İMECE
- Mission type: Earth observation
- COSPAR ID: 2023-054A
- SATCAT no.: 56178
- Website: https://uzay.tubitak.gov.tr/en/imece/
- Mission duration: 5 years

Spacecraft properties
- Manufacturer: TÜBİTAK Space Technologies Research Institute (TÜBİTAK UZAY)
- Launch mass: 800 kg (1,800 lb)

Start of mission
- Launch date: 15 April 2023, 06:48 UTC

Orbital parameters
- Reference system: Geocentric
- Regime: Sun-synchronous
- Altitude: 680 km (420 mi)

Main Camera
- Collecting area: 13.9 km × 16.2 km (8.6 mi × 10.1 mi)
- Resolution: Panchromatic (PAN): 0.99 m (3 ft 3 in) Multispectral (MSI): 3.96 m (13.0 ft)

= İMECE =

Earth observation satellite

İMECE is an Earth observation satellite designed and developed by TÜBİTAK Space Technologies Research Institute (TÜBİTAK UZAY) and produced in Turkey to provide high resolution imagery.

The satellite was launched in April 2023.

==Project==
The İMECE Satellite Systems Infrastructure Project was included in the 2013 investment program of the Ministry of Development.
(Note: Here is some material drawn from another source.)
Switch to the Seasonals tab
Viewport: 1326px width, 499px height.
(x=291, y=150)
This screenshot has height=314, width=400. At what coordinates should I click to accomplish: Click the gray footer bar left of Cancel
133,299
With the experience of BİLSAT-1, RASAT and Göktürk-2, the investment program supported "İMECE Satellite Subsystems Development Project" was initiated in order to establish the infrastructure required for the domestic development of satellite subsystems that can be used in satellites of submeter-class precision resolution electro-optical satellite camera and communication systems. It aims to develop star tracker, Sun sensor, electric propulsion system, payload data record compression formatting unit and new generation flight computer in high resolution imaging satellites and transform it into economic value.

The İMECE Satellite Project, supported by Scientific and Technological Research Council of Turkey (TÜBİTAK), started in January 2017. In June 2020, the assembly integration activities of the spacecraft's thermal structural efficiency module was completed, and tests for the vibration on the spacecraft started. The assembly activities of the flight module followed those tests.

The satellite has been launched on 15 April 2023 on a SpaceX's Falcon 9 Block 5 rocket as part of the Transporter-7 ridershare mission.

==Characteristics==
The spacecraft is manufactured by TÜBİTAK Space Technologies Research Institute (TÜBİTAK UZAY) at the Turkish Aerospace Industries (TUSAŞ) facility in Kahramankazan, Ankara.

Projected for a mission duration of five years, the spacecraft has a mass of 800 kg. It will be at 680 km on a Sun-synchronous geocentric orbit. It will have an image area of 13.9 × 16.2 km in one frame with an image resolution of Panchromatic (PAN): 0.99 m, Multispectral (MSI): 3.96 m.